There are 22 paintings and 36 drawings in this exhibition. They occur as single works and as serial works and are shown here in that manner. The extraordinary space of the Artword Gallery has allowed me to present groups of works as one work as well as show the chronological development that led to their realization. I want to thank Judith Sandiford, Curator of the Gallery, for the invitation to exhibit and the opportunity to mount this show.

Barbara Caruso,
October, 1999

Biography

BARBARA CARUSO graduated from the Ontario College of Art in 1965. She lived and worked in Toronto until 1985; she now lives in Paris, Ontario.

Since 1966, she has mounted twenty-one solo exhibitions. In public galleries: The Library & Gallery, Cambridge (1996); Blackwood Gallery, University of Toronto in Mississauga (1994); Kitchener-Waterloo Art Gallery (1988); Lynnwood Arts Centre, Simcoe (1994 and 1987); Erindale Campus Gallery, Mississauga (1983); Agnes Etherington Art Centre, Kingston (1979); the Gallery/Stratford (1977); Confederation Centre Art Gallery, Charlottetown, P.E.I. (1977); Owens Art Gallery, Mount Allison University, Sackville, N.B. (1975); University of Alberta, Edmonton (1974).

Solo exhibitions in private and co-op galleries include: Artword Gallery, Toronto (1999); Workscene Gallery, Toronto (1991); Manning Gallery, Toronto (1986 and 1985); A.C.T., Toronto (1982); The Pollock Gallery, Toronto (1973); Gadatsy Gallery, Toronto (1973); Aggregation Gallery, Toronto (1971 and 1970).
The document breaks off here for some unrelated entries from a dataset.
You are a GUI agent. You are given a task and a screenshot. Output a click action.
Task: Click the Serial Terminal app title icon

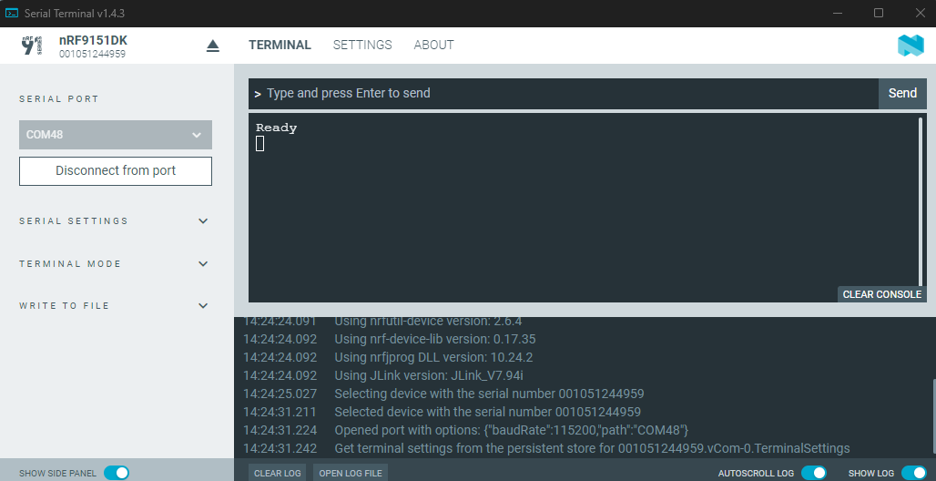(x=11, y=13)
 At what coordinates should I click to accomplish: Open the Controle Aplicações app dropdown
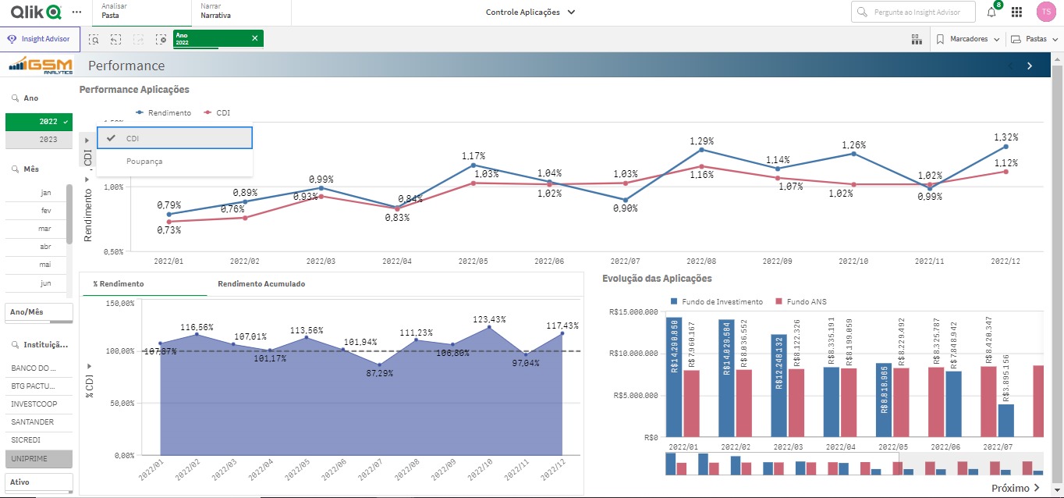click(530, 12)
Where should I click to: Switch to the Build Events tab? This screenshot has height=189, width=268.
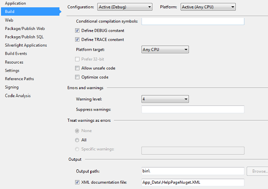[x=16, y=54]
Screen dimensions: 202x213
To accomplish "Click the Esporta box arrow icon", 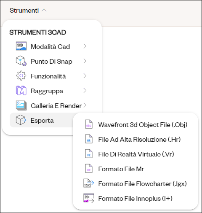I will [x=21, y=120].
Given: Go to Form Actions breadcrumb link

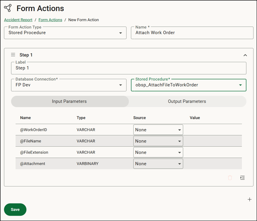Looking at the screenshot, I should tap(50, 20).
She has participated in numerous group shows including: in Montreal, The Empirical Presence (1991); in Woodstock, Ontario and touring, Formalist Encounters (1986-87); at Harbourfront in Toronto, Stimulus '78 (1978) and Festival of Women and the Arts (1975); at XXI Olympiad, Montreal and in Paris, France and London, England, Abstractions (1976-77); in Binghamton, N.Y., Festival of Canada (1971).

Her work is in public collections including the Canada Council Art Bank, the AGO, University of Alberta, Agnes Etherington Arts Centre, the Hamilton Art Gallery, Confederation Centre Art Gallery, the Gallery/Stratford, Robert McLaughlin Gallery, and in private collections in Canada and the U.S. She has received awards from the Canada Council and the Ontario Arts Council.

She was editor and printer/publisher of Seripress (1972-1980) publishing visual and concrete poetry. Her writing on art has appeared in Canadian art and literary publications. In 1986, an issue of Open Letter was devoted to her work.